Top of RECORDS FOR THIS TASK

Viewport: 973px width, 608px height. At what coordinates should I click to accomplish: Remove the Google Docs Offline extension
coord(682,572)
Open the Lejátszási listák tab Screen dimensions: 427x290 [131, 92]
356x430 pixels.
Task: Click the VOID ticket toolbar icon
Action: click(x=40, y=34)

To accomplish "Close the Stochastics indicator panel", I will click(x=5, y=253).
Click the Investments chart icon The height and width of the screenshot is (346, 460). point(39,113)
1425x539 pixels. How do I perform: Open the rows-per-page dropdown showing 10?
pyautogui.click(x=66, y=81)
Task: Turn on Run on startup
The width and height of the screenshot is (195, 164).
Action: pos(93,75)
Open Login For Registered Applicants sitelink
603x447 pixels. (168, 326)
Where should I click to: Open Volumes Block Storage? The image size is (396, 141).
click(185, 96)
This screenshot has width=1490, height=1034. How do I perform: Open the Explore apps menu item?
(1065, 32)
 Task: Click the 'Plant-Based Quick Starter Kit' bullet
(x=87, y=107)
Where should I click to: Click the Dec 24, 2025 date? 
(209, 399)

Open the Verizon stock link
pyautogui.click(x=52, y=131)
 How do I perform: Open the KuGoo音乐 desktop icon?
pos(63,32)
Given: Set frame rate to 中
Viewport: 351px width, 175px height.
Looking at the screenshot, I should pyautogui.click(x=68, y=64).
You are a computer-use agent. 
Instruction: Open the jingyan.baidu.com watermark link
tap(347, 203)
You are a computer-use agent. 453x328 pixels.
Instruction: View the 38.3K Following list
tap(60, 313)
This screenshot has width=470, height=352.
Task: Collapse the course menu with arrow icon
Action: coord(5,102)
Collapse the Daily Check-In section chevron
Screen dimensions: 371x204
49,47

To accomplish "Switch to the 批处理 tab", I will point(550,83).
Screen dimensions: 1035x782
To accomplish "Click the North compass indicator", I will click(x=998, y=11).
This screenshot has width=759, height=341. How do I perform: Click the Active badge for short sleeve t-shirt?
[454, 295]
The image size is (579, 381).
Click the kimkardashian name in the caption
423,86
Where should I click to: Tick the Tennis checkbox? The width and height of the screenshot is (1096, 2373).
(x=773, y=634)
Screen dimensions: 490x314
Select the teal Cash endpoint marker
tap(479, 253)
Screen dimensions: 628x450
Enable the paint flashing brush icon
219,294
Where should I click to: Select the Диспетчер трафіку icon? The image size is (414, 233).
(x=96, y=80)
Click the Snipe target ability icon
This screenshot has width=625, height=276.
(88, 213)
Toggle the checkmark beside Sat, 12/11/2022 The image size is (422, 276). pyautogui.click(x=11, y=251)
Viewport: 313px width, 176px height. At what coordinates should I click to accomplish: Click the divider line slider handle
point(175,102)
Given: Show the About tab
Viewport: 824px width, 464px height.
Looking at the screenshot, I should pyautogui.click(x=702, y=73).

Bottom of RECORDS FOR THIS TASK

PROBLEM TO WORK ON:
All the lines above should come back exactly as written.

EXERCISE ANSWER:
Viewport: 973px width, 608px height. At what coordinates should I click to accomplish: Remove the Google Docs Offline extension
coord(682,572)
Open the Lejátszási listák tab Screen dimensions: 427x290 [131, 92]
356x430 pixels.
Task: Click the VOID ticket toolbar icon
Action: click(x=40, y=34)

To accomplish "Close the Stochastics indicator panel", I will click(x=5, y=253).
Click the Investments chart icon The height and width of the screenshot is (346, 460). point(39,113)
1425x539 pixels. How do I perform: Open the rows-per-page dropdown showing 10?
pyautogui.click(x=66, y=81)
Task: Turn on Run on startup
The width and height of the screenshot is (195, 164).
Action: pos(93,75)
Open Login For Registered Applicants sitelink
603x447 pixels. (168, 326)
Where should I click to: Open Volumes Block Storage? The image size is (396, 141).
click(185, 96)
This screenshot has width=1490, height=1034. How do I perform: Open the Explore apps menu item?
(1065, 32)
 Task: Click the 'Plant-Based Quick Starter Kit' bullet
(x=87, y=107)
Where should I click to: Click the Dec 24, 2025 date? 
(209, 399)

Open the Verizon stock link
pyautogui.click(x=52, y=131)
 How do I perform: Open the KuGoo音乐 desktop icon?
pos(63,32)
Given: Set frame rate to 中
Viewport: 351px width, 175px height.
Looking at the screenshot, I should pyautogui.click(x=68, y=64).
You are a computer-use agent. 
Instruction: Open the jingyan.baidu.com watermark link
tap(347, 203)
You are a computer-use agent. 453x328 pixels.
Instruction: View the 38.3K Following list
tap(60, 313)
This screenshot has width=470, height=352.
Task: Collapse the course menu with arrow icon
Action: coord(5,102)
Collapse the Daily Check-In section chevron
Screen dimensions: 371x204
49,47

To accomplish "Switch to the 批处理 tab", I will point(550,83).
Screen dimensions: 1035x782
To accomplish "Click the North compass indicator", I will click(x=998, y=11).
This screenshot has width=759, height=341. How do I perform: Click the Active badge for short sleeve t-shirt?
[454, 295]
The image size is (579, 381).
Click the kimkardashian name in the caption
423,86
Where should I click to: Tick the Tennis checkbox? The width and height of the screenshot is (1096, 2373).
(x=773, y=634)
Screen dimensions: 490x314
Select the teal Cash endpoint marker
tap(479, 253)
Screen dimensions: 628x450
Enable the paint flashing brush icon
219,294
Where should I click to: Select the Диспетчер трафіку icon? The image size is (414, 233).
(x=96, y=80)
Click the Snipe target ability icon
This screenshot has width=625, height=276.
(88, 213)
Toggle the checkmark beside Sat, 12/11/2022 The image size is (422, 276). pyautogui.click(x=11, y=251)
Viewport: 313px width, 176px height. At what coordinates should I click to accomplish: Click the divider line slider handle
point(175,102)
Given: Show the About tab
Viewport: 824px width, 464px height.
Looking at the screenshot, I should pyautogui.click(x=702, y=73).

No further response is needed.